- **Data**
______________________________

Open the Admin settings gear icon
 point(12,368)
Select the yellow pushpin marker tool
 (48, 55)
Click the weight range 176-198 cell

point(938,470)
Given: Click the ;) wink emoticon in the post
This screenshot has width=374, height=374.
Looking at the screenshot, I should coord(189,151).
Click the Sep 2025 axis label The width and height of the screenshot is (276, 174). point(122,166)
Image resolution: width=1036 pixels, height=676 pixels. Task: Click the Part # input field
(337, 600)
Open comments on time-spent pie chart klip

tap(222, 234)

______________________________

- **What you need to do**
Only the last part of the entries above is needed: please copy the line with "This screenshot has width=374, height=374." and each line after it exactly.

- **Response**
This screenshot has width=374, height=374.
Looking at the screenshot, I should coord(189,151).
Click the Sep 2025 axis label The width and height of the screenshot is (276, 174). point(122,166)
Image resolution: width=1036 pixels, height=676 pixels. Task: Click the Part # input field
(337, 600)
Open comments on time-spent pie chart klip

tap(222, 234)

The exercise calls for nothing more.